I have always had a problem with the way I utilize language. Speaking to people would be a chore for me. Repeatedly I would either mumble, stutter, or trip over my words. Having to constantly say again my simple, “Hello”’s and “How are you”’s in a voice that could rise above the mumbling. Sometimes I even jumble the first letters of two words with each other, tike lhat, a curse inherited from my mother. These things were, and still continue to be, my weaknesses, inspired by the frightened child cornered in the back of my mind. As a little boy, in my head Math played with Logic and Intuition flirted with Reason and Morals, but Language always would be stuck at the corner of the playground, afraid to come out of its safe place.

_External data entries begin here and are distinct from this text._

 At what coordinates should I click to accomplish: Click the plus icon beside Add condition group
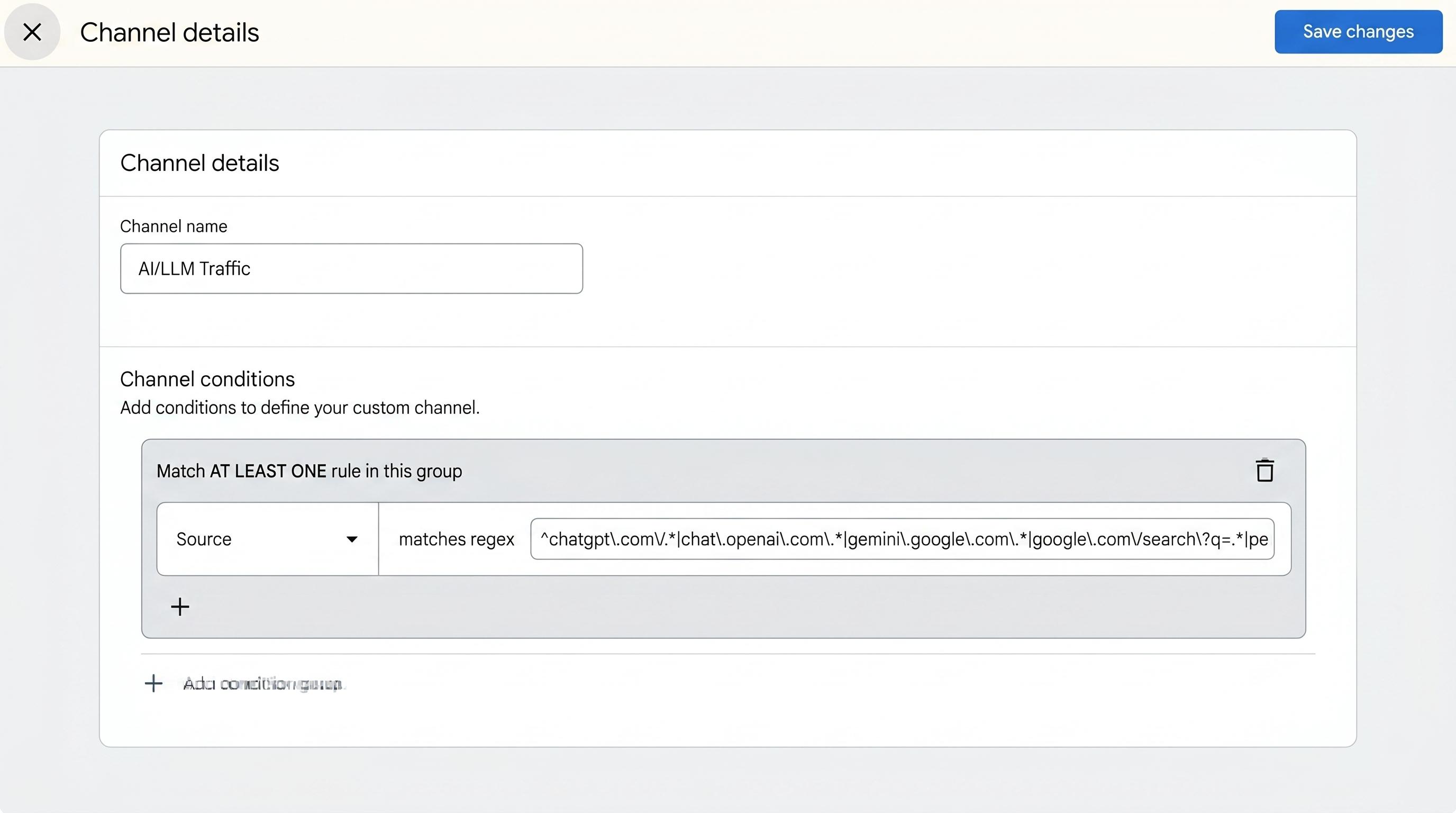(x=153, y=683)
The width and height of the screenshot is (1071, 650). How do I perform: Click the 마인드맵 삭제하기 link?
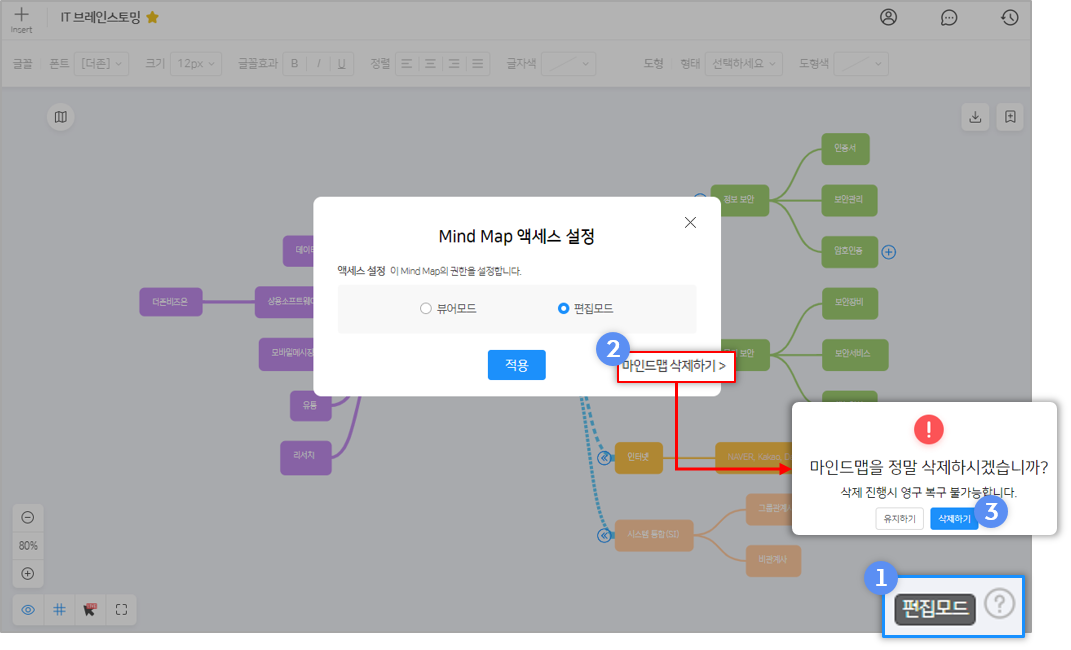[675, 367]
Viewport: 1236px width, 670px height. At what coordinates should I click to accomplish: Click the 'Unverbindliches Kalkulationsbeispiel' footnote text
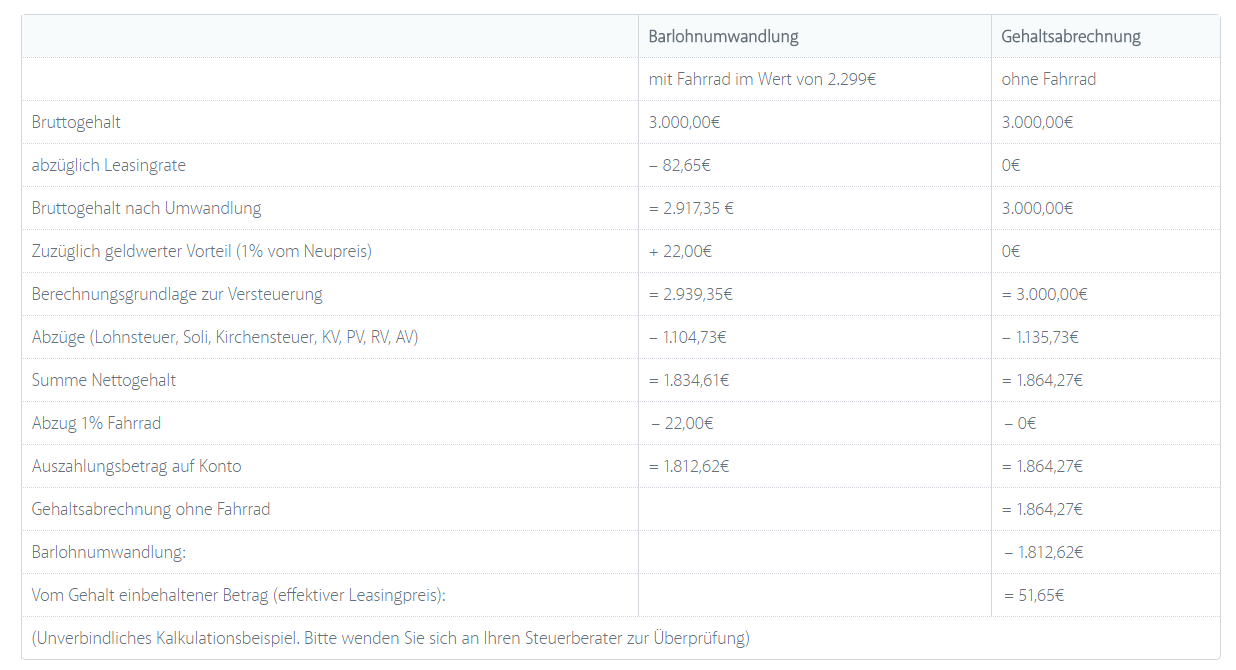point(390,638)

My brother was a constant offender of my tongue, insulting it and battering it with mocking language. It was a while ago when I was twelve, when my tongue was plagued with constant error that my brother had offended the lumbering and somber muscle in my mouth. He and I were at home during the midday, in the summer time. The closed basement walls shook with our bickering over who would get to use the computer. The chill of the basement seemed to try to cool our argument, but the sheer heat of it was too much for the cold to quell. I began to stutter and shouted in fury, “I want to use che tomputer!” He cackled and mocked my blunder, “I wanna use che tompoooter! I waaannnaaa uze che tompoooter!” He chanted it with the voice of malicious intent. I screamed, in a high pitched infuriated voice, “Stop it! You jig berk!” I blushed, and he laughed even more. I decided to end our argument in traditional way brothers end it, and I launched myself at him and we began to fight.
When I look back on it now, a lot of the fights between my brother and I was over or instigated by the way I spoke. My brother would always find it in him to mock the way my tongue tied, only because he found a need to feed off of that weakness. And by that means, he could dangle me upon strings like a puppeteer; coerce me into things that I would refuse to do at first. That is how people are in today’s world; they take advantage of those who are weak in the tongue. It is so easy for a person to take control of you if that person can talk to you with a commanding voice, with devious tongues that can guide puppets with mocks and harsh words.
The way he made me sound was to my general distaste, for we all want to sound great in the eyes of our superiors. We can always put on the façade of strength and wisdom in the way we look, but the way we sound to others determines truly what we are. For language is more powerful than sight, it can explain what is under the skin. It is the direct representation of the character, mood, and feelings of a person.